EXTRAIT DE PAGE:
== == ==
Justice pour Kabwe à l’Opéra de Genève
Le Grand Théâtre de Genève a porté son attention sur un “tragique fait divers” devenu histoire, ancrée dans le passé proche et même le présent de la Suisse. Justice se veut une œuvre universelle, réunissant pays européens et africains avec une trame dramatique d’après le terrible accident survenu à Kabwe, en République Démocratique du Congo, impliquant une multinationale minière. Le GTG rappelle ainsi les faits : “Un camion chargé d’acide sulfurique, destiné à l’extraction minière, s’est renversé et a percuté un grand groupe de passants et de vendeurs. 21 personnes sont mortes, 7 ont été grièvement blessées, de nombreux champs ont été contaminés, des maisons ont été endommagées et des vendeurs ont subi des dégâts matériels.” Le jour de la première représentation de cet opéra, le Grand Théâtre de Genève lance également une campagne de crowdfunding intitulée JUSTICE FOR KABWE !, expliquant ainsi : “Les victimes ont porté leur cas devant les tribunaux. Seul le chauffeur du camion a été inculpé. En raison de la pression exercée par les entreprises, le procès n’a pas encore abouti à une conclusion juridiquement valable. Des excuses publiques du sous-traitant et une indemnisation légale des personnes concernées n’ont jamais vu le jour.”
== == ==
LISTE FOURNIE:
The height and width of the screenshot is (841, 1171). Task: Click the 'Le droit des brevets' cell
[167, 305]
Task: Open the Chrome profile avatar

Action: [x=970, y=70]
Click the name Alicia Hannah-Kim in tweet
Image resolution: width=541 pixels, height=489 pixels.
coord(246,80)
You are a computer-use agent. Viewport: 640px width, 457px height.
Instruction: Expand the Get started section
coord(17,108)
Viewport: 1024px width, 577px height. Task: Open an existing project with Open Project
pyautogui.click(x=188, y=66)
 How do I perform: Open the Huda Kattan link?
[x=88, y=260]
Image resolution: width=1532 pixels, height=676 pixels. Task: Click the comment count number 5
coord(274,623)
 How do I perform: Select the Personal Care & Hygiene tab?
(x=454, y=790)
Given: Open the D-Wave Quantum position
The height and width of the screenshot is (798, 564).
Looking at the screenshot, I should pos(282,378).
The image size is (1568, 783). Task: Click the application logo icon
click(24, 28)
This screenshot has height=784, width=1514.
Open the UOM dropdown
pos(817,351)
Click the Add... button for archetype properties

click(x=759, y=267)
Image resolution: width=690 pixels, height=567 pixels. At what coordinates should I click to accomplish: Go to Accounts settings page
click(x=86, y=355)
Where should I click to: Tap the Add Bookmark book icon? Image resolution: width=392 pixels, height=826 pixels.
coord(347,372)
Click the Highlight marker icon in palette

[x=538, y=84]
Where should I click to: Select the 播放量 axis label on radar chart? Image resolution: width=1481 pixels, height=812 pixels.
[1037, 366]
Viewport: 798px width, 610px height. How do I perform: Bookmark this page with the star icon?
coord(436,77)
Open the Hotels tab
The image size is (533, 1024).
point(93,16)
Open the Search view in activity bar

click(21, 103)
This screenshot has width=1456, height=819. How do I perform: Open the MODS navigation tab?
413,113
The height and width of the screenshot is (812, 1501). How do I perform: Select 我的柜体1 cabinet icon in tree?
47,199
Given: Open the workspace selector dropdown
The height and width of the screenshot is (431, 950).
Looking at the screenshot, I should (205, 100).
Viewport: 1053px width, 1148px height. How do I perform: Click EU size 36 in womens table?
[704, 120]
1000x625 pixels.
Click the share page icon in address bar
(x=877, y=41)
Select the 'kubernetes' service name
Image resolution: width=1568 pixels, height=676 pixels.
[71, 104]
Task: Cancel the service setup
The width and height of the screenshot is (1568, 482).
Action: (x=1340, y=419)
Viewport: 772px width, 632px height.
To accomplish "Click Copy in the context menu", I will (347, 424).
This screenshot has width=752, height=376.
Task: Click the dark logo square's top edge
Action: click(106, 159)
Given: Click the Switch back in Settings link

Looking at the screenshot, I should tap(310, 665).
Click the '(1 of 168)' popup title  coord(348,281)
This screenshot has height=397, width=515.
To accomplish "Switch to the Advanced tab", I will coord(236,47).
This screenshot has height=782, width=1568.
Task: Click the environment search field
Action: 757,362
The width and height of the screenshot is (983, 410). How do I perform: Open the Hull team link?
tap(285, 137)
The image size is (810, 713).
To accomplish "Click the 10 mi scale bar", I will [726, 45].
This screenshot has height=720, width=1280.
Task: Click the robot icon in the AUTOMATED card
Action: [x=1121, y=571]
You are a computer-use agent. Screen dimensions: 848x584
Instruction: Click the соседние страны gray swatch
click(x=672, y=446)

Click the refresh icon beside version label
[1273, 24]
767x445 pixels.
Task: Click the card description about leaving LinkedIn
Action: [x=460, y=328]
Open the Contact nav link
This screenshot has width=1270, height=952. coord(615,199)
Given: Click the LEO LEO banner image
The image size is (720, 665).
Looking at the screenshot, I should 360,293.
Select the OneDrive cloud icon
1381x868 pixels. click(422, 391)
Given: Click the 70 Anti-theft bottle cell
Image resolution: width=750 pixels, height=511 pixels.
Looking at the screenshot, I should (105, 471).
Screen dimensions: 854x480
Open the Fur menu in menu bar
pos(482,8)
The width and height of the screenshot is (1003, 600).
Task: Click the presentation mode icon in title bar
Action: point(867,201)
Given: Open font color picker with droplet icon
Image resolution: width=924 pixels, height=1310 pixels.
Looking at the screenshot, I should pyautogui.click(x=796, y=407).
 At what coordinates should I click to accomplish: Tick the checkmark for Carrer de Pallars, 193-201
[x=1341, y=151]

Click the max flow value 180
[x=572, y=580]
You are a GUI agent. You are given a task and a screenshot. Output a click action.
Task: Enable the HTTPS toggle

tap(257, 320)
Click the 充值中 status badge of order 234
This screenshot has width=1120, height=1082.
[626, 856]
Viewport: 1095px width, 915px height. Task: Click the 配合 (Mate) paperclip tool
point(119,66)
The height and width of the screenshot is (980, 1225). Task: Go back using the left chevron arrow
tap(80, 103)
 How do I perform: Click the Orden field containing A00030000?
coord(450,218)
== == ==
CONSIGNE DE TRAVAIL:
Poursuivez le texte sur l’opéra Justice et l’accident de Kabwe, à la suite de sa dernière phrase.

RÉSULTAT OBTENU:
Le metteur en scène Milo Rau a structuré l'opéra en un prologue et cinq actes, se déroulant lors de l'inauguration d'une école érigée par la société qui sera à mêlée au drame (cinq ans plus tard). L'équipe de production s’est immergée dans la région du Katanga, Milo Rau documentant ainsi sa mise en scène à travers des vidéos de ces rencontres. Le spectateur se confronte ainsi à une réalité brutale, explorant le cynisme humain, l'égoïsme, mais aussi le sentiment de culpabilité (celle du “directeur philanthropique” empêtré dans ce système). Le livret de l’écrivain congolais Fiston Mwanza Mujila puise librement dans les témoignages des victimes, offrant une perspective universelle sur les souffrances (post-)coloniales. Cette fiction autour de l'accident tragique donne voix aux victimes, fusionnant présent et passé, et certains interprètent même leur propre rôle.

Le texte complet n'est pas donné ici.